It comes your next month's statement and surprise of surprises, she has already billed you for this medical cover even before receiving your approval. You confront her, trying to control your rage at this sacrilege, and she tells you coolly, "when we spoke on the phone, you never emphatically said no to my scheme; so we presumed you said yes and according proceeded ahead by billing you."

Now, nothing can be done, you will have to pay the entire first year's premium ! "Oh, we have a recording of our entire discussion and we can play it back for you if you like", is the last punch line. This fraud is being played on people day in day out and the pity is that the RBI is fully aware of this large scale fraud and has not done a thing about it, till date. If it comes to a real showdown in a court of law, where is the guarantee that the bank would not have doctored the recorded conversation to edit out your objections during the same telecon?

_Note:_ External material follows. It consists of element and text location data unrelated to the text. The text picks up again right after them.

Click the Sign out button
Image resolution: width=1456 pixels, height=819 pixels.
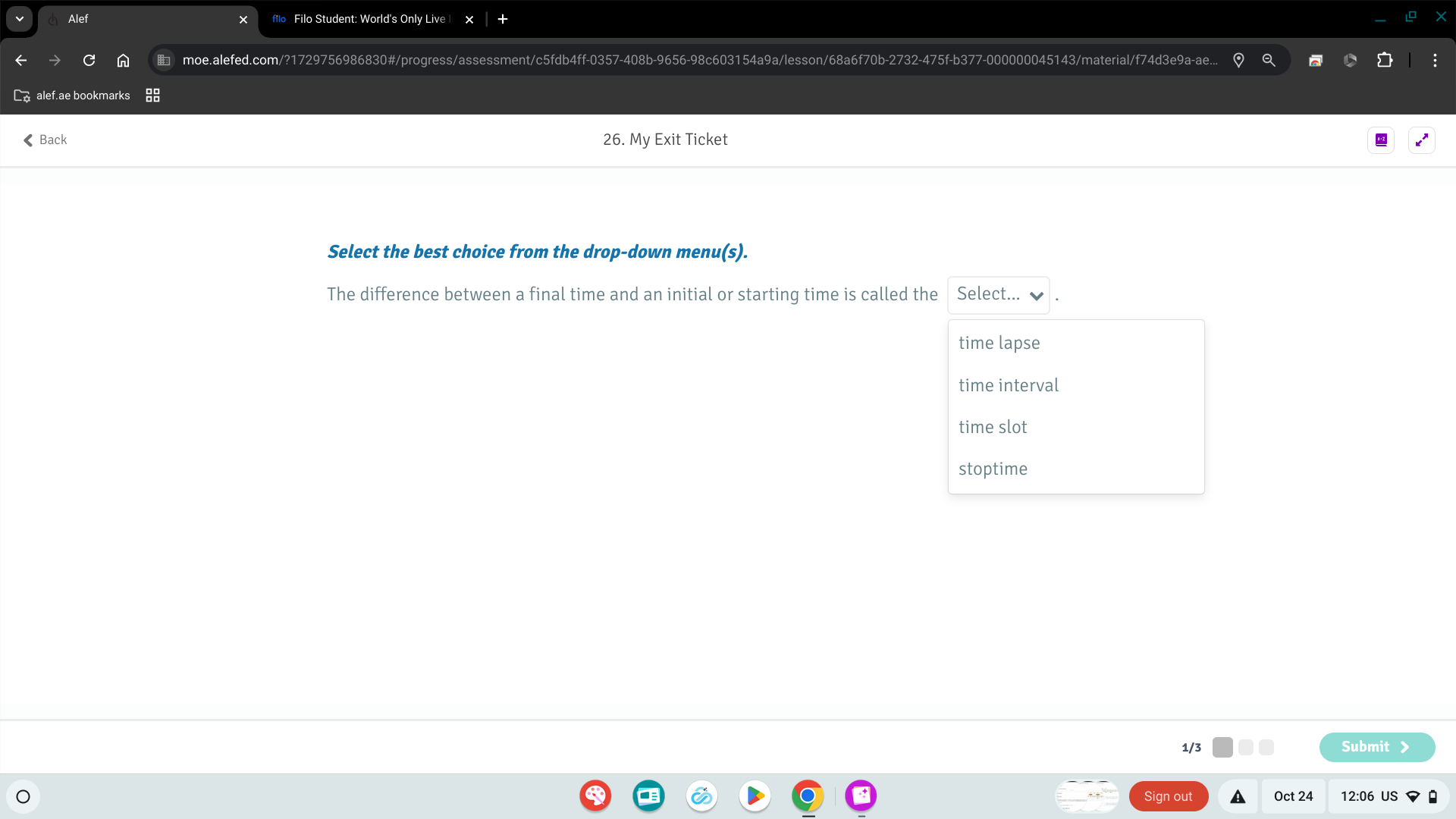[1168, 796]

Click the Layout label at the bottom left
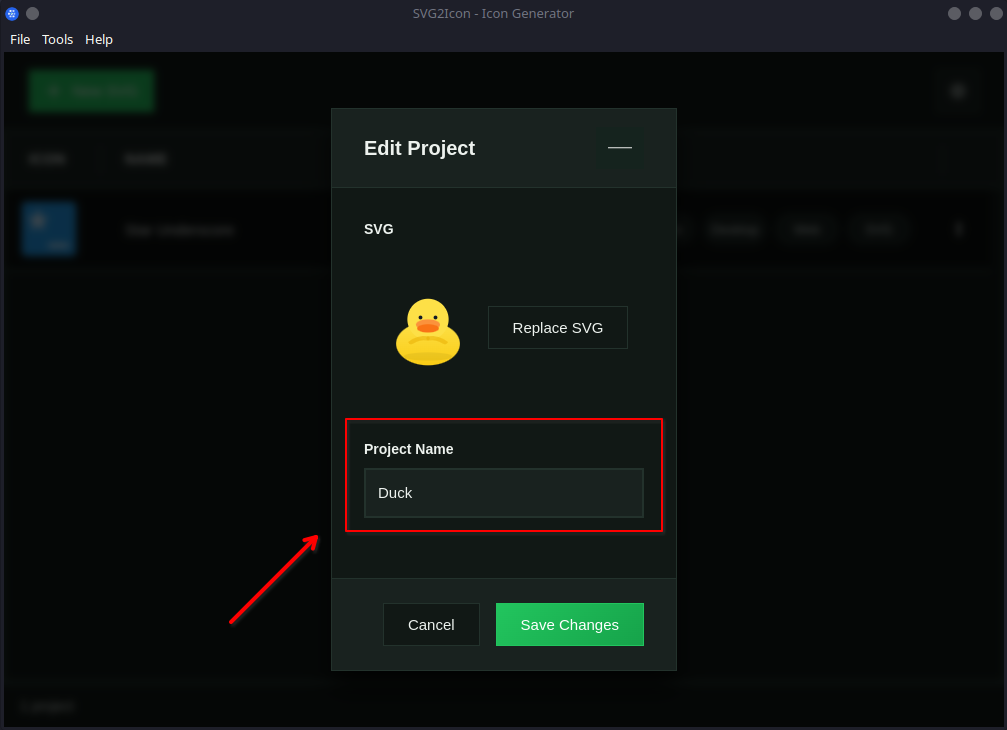[46, 706]
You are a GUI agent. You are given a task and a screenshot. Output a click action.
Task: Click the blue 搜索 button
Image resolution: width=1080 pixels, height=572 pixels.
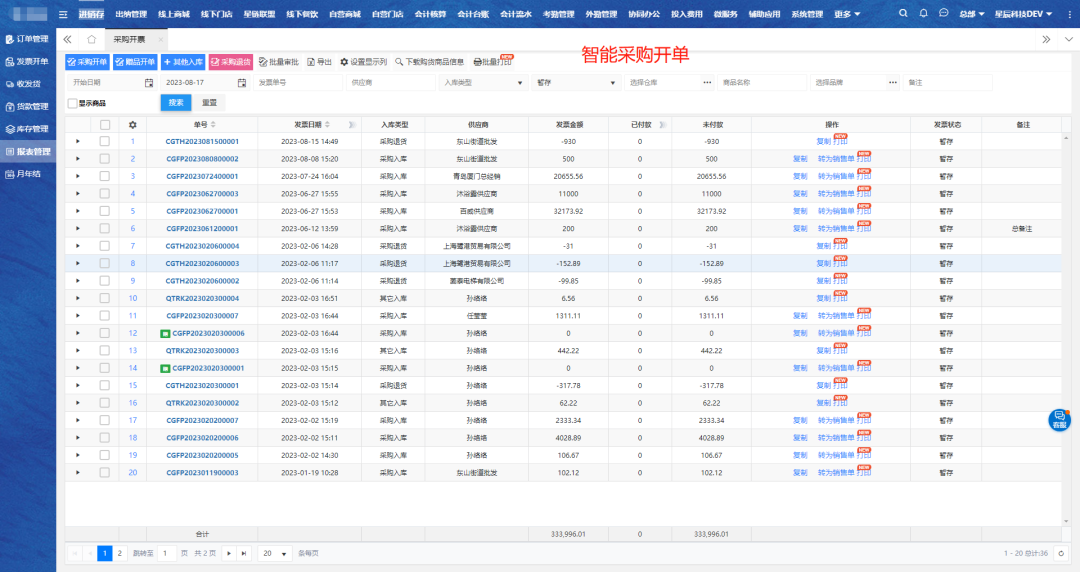tap(176, 102)
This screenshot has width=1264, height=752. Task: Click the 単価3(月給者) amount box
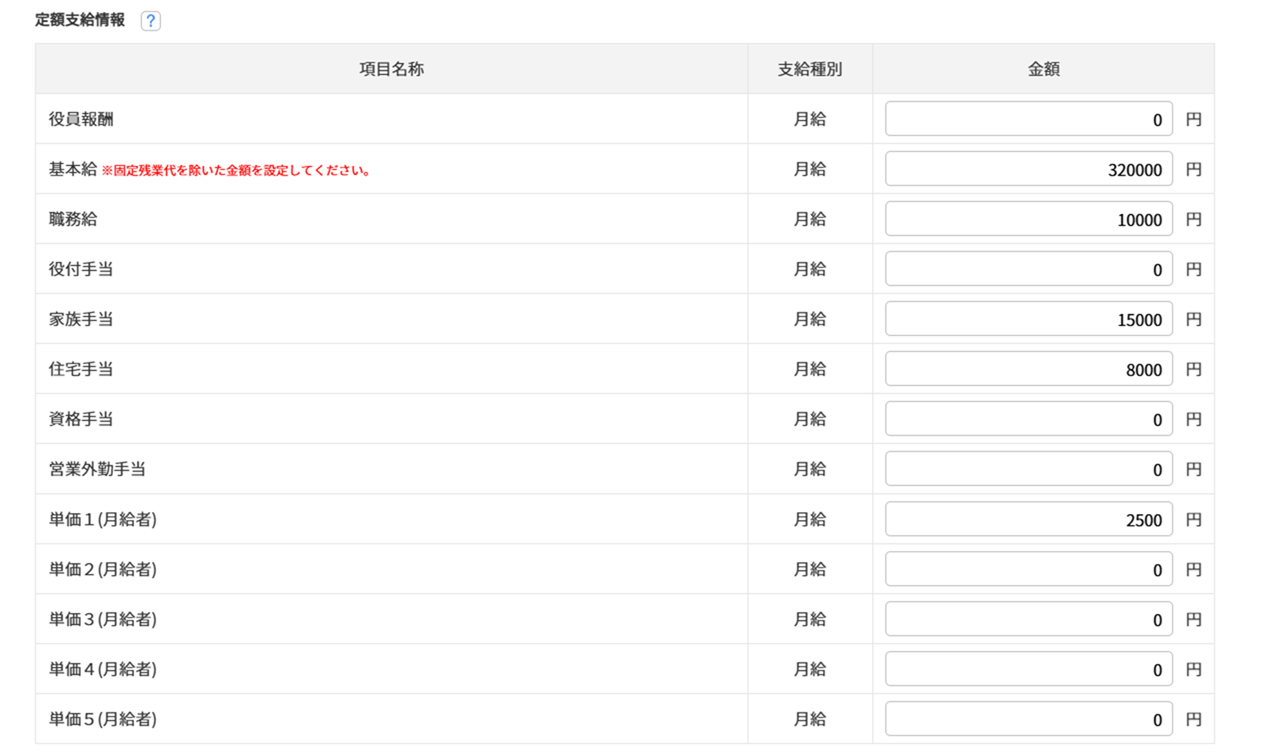point(1028,619)
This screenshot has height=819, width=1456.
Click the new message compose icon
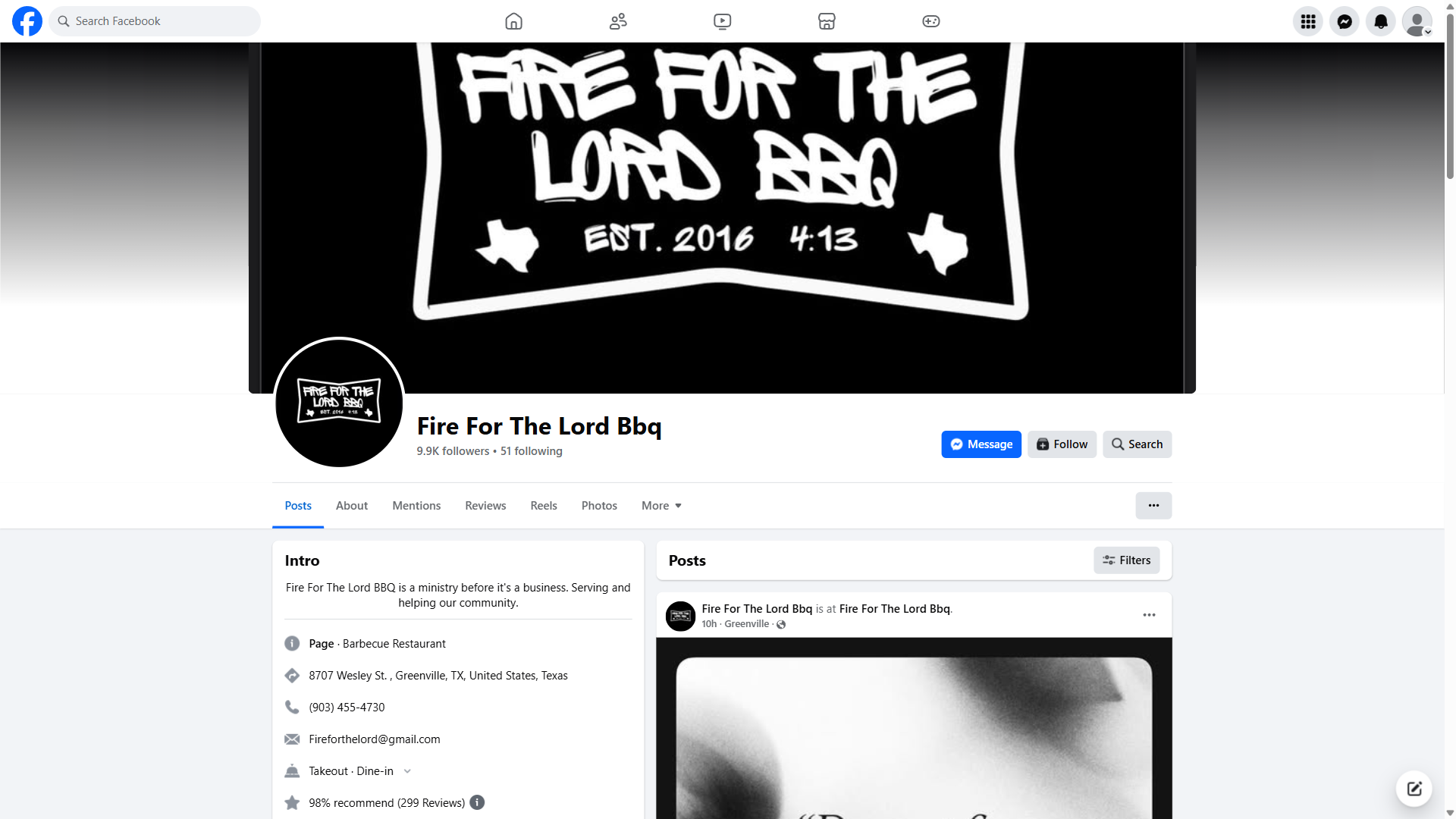pyautogui.click(x=1414, y=789)
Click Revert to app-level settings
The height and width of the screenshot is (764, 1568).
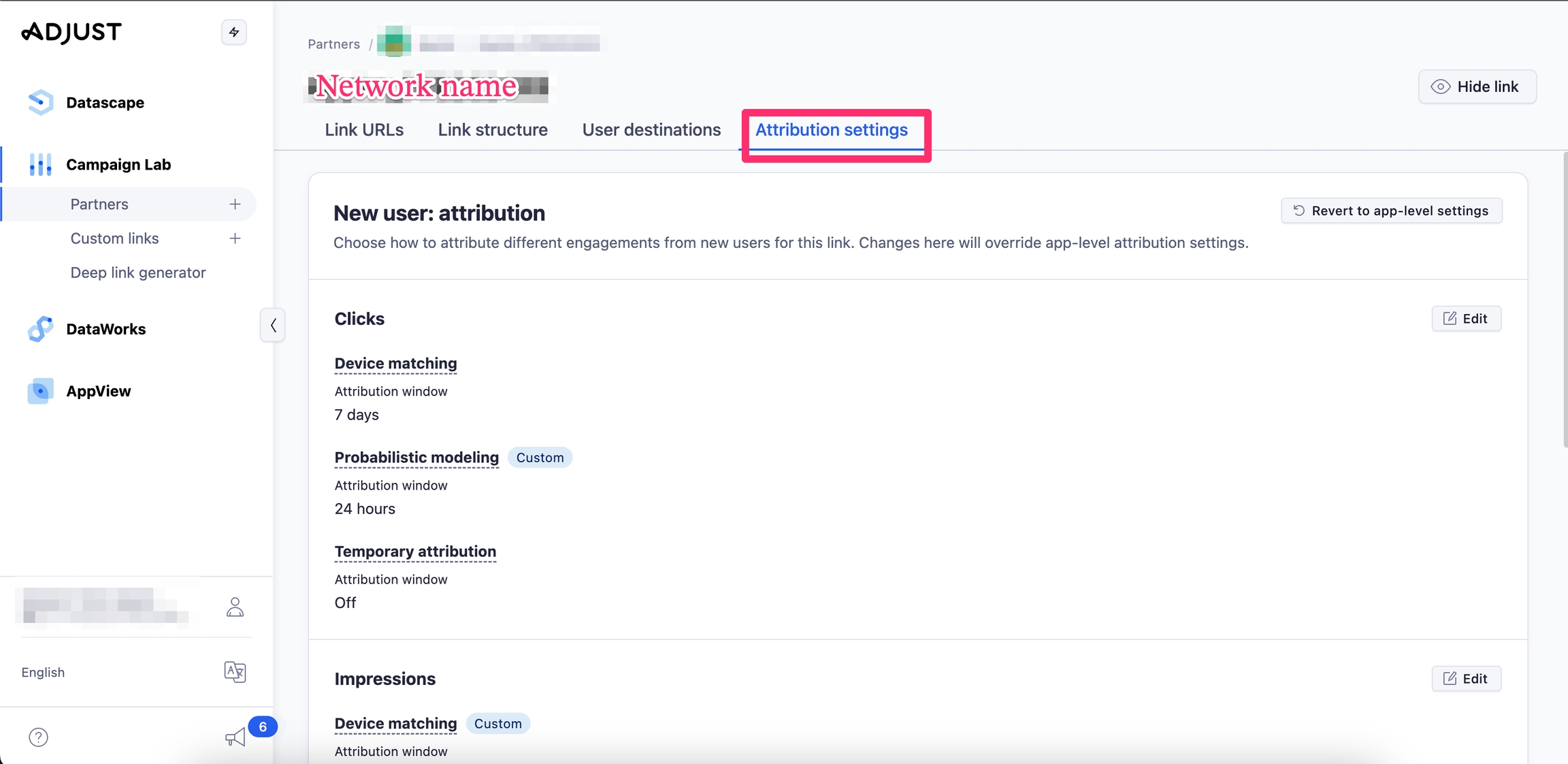click(1391, 210)
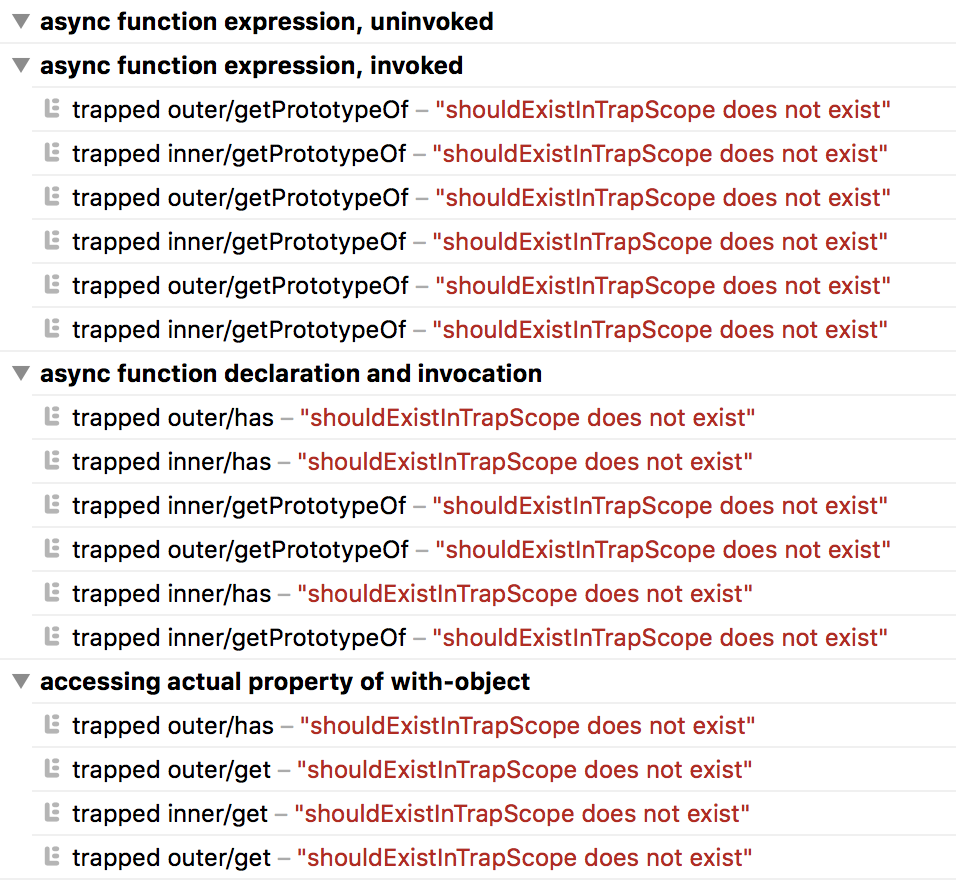956x884 pixels.
Task: Collapse the 'async function expression, uninvoked' section
Action: pyautogui.click(x=19, y=21)
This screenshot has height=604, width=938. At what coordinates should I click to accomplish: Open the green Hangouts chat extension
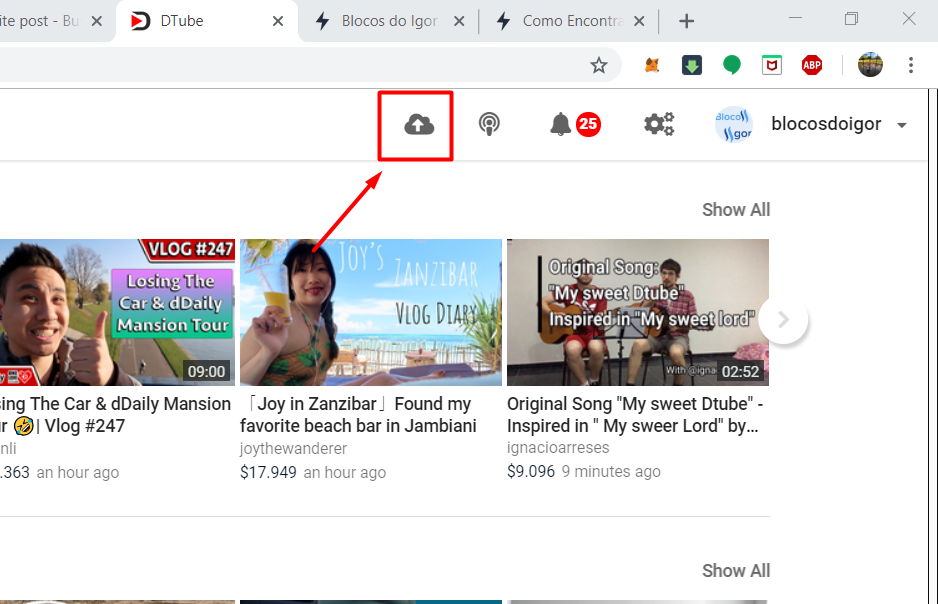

Selling policies on the phone is an accepted practice in the west but there the underlying theme is utmost honesty because the buyer can sue them in case of malpractice. Here the banks indulge in their day light robbery along the above lines because the local laws are so weak. It is high time either the RBI or the Finance Ministry or the Supreme Court woke up to the large scale fraud. There have been several hapless victims of this fraud. The government should ban this altogether and disallow the banks to charge card holders until they have a written approval from the customer.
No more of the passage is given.